Diagnosing and Treating the Addisonian Dog
A couple of you have mentioned Addison’s Disease in your replies to various posts in the last few weeks, oftentimes referring to how frustrating you found the process of reaching a definitive diagnosis to be. I thought I’d write about Addison’s in hopes that the process might go a bit more smoothly for other folks who read this blog, in the unfortunate event that their dogs develop Addison’s disease.
First, a bit on why this condition is so often misdiagnosed. The symptoms typically associated with early Addison’s disease are weakness, vomiting, diarrhea, dehydration, increased thirst, and loss of appetite — all of which are pretty nonspecific and seen on a daily basis in a veterinary clinic. If a dog doesn’t look too bad or has a potential explanation for his symptoms ("Yeah, doc, he likes to drink from the nasty pond at the park."), a complete diagnostic workup may not be recommended by the vet or accepted by the client. Without the results of blood work, a urinalysis, fecal testing, etc., a vet would simply treat the dog symptomatically — fluids, rest, anti-diarrheal medications, etc. — and voilà, the dog gets better, at least until another, similar episode occurs in the not too distant future.

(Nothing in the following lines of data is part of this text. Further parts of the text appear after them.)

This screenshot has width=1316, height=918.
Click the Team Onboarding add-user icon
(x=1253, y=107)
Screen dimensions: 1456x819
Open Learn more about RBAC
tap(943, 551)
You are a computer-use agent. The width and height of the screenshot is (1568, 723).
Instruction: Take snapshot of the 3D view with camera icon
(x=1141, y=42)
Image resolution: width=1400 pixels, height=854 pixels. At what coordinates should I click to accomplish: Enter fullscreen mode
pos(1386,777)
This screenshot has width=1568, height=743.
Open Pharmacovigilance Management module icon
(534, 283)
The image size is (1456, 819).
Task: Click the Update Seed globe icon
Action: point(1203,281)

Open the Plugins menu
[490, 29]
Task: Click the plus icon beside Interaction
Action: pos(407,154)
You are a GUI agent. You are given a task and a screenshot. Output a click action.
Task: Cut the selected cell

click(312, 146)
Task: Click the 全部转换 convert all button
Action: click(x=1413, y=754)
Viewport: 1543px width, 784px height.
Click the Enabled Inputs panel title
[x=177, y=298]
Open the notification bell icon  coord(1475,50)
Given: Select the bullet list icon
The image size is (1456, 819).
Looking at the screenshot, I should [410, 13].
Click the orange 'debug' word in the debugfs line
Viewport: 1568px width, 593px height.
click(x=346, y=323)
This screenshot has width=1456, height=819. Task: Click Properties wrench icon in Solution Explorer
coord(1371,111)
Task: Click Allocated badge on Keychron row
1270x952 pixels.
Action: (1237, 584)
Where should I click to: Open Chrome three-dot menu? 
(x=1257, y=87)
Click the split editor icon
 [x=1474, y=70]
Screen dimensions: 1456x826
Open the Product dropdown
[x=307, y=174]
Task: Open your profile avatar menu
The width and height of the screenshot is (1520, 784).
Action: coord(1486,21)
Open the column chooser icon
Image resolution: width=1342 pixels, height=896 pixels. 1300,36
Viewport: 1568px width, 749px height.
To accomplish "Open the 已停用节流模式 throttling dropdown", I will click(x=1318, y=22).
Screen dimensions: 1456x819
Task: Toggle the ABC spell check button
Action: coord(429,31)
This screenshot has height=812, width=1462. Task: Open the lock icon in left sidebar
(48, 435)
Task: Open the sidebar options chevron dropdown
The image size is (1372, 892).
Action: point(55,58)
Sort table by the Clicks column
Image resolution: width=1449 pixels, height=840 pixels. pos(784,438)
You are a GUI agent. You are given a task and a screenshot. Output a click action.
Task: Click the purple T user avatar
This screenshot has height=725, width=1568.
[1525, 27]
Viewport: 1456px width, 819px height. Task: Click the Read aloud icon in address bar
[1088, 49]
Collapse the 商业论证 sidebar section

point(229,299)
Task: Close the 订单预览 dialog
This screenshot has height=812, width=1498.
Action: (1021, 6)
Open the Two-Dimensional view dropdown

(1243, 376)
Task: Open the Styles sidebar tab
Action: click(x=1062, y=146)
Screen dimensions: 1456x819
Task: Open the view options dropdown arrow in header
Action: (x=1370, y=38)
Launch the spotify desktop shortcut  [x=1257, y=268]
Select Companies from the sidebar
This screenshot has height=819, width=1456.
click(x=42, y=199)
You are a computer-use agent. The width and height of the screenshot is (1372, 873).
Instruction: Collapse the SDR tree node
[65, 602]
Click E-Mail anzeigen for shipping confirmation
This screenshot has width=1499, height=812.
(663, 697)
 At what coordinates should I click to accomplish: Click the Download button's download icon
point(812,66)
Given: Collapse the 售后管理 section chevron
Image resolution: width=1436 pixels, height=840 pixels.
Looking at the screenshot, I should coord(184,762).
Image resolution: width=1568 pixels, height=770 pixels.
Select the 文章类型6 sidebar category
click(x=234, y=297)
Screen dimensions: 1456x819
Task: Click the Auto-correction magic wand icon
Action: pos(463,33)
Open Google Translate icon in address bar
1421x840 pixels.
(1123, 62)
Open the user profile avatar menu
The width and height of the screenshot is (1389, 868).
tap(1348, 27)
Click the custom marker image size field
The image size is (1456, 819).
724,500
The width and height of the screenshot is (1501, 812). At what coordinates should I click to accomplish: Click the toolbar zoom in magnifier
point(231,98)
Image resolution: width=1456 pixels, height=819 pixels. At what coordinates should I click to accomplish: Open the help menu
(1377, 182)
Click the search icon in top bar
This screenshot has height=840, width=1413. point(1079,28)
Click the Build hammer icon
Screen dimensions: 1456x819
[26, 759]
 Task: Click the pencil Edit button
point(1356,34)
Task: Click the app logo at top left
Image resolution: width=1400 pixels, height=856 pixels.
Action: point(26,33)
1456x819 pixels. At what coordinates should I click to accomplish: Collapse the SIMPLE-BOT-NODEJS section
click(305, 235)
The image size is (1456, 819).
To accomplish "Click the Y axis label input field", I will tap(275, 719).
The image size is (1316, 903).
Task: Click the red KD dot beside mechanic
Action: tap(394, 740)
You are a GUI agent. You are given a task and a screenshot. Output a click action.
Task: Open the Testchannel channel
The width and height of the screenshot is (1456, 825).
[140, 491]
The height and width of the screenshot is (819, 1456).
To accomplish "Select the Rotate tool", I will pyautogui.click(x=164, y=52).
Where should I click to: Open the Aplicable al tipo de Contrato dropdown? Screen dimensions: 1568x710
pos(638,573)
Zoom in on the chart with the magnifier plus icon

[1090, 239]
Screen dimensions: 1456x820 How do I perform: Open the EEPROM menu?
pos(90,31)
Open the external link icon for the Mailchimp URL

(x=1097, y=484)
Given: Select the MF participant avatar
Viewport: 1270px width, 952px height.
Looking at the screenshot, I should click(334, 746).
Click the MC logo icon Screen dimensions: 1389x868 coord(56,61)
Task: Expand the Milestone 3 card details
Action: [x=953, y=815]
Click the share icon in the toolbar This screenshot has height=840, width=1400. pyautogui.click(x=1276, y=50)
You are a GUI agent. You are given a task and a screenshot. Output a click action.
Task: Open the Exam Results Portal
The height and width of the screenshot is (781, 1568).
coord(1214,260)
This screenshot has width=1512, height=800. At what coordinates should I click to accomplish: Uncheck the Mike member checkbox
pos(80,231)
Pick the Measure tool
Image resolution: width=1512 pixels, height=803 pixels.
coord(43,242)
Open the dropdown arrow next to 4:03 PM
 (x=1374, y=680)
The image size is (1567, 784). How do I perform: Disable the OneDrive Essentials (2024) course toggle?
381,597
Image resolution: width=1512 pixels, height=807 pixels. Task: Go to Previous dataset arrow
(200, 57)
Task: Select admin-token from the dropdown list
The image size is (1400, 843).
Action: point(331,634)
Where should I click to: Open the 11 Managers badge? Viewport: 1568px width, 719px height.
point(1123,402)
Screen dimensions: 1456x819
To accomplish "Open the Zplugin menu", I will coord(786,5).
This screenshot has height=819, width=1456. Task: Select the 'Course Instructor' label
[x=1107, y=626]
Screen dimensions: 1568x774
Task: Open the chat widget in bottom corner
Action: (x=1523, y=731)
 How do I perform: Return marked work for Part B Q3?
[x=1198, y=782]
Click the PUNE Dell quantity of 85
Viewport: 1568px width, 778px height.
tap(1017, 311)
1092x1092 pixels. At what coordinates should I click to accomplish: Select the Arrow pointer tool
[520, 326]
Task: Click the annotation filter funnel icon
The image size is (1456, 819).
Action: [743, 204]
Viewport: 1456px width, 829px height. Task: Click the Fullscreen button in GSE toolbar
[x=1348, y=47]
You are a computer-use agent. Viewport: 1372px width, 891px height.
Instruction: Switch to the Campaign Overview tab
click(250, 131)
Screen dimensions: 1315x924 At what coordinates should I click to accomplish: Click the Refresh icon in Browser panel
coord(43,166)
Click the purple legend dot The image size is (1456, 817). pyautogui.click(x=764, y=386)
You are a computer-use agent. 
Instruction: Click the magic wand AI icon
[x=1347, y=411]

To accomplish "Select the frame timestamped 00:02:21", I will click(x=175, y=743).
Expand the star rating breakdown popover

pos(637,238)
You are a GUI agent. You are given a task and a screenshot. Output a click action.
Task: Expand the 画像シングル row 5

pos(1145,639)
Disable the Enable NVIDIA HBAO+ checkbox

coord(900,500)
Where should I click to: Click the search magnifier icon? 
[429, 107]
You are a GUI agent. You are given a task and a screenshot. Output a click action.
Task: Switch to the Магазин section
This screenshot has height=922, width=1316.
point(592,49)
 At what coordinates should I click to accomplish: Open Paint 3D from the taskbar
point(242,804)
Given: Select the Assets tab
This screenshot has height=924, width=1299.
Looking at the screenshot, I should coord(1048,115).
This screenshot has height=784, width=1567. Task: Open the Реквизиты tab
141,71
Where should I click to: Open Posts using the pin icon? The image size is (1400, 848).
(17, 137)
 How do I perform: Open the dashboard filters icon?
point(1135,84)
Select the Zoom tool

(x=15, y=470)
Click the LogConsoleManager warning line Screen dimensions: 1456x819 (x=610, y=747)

It can take several incidences like this, and/or witnessing the weight loss associated with chronic disease, or the extremely slow heart rate and collapse of a full-blown Addisonian crisis, before even a conscientious vet thinks, "Waaaait a minute … I think something else might be going on here."
Addison’s disease develops when an animal’s adrenal glands stop secreting adequate amounts of the glucocorticoids that normally allow individuals to respond to stressful situations and/or the mineralocorticoids that maintain normal fluid and electrolyte levels in the body. This usually occurs because a dog’s immune system has destroyed most of its functional adrenal tissue.
Blood chemistry panels, particularly those that include electrolytes, can help in the diagnosis of Addison’s disease. Sodium levels tend to be lower and potassium levels higher than normal with Addison’s disease, but other health conditions can produce similar results.
Also, when only glucocorticoid production is affected, as is the case in atypical Addison’s disease, or when a dog has been receiving high doses of a glucocorticoid drug (e.g., prednisone) and treatment is too rapidly discontinued, this electrolyte pattern is absent.
Addisonians may be misdiagnosed with gastrointestinal disease, dehydration, kidney disease, pancreatitis, a ruptured bladder, or certain types of poisonings. The only way to definitively diagnose Addison’s disease is through an ACTH stimulation test.
Once diagnosed, treatment for Addison’s disease is extremely rewarding as long as owners can afford the necessary medications. Addison’s disease cannot be cured, but it can be effectively managed with drugs that replace a dog’s missing mineralocorticoids — either with a pill given once or twice a day, or with an injection given roughly once a month. Some dogs also require prednisone, either regularly or during times of stress, but once a treatment protocol is in place and monitored appropriately, most Addisonian dogs can go on to live long and happy lives.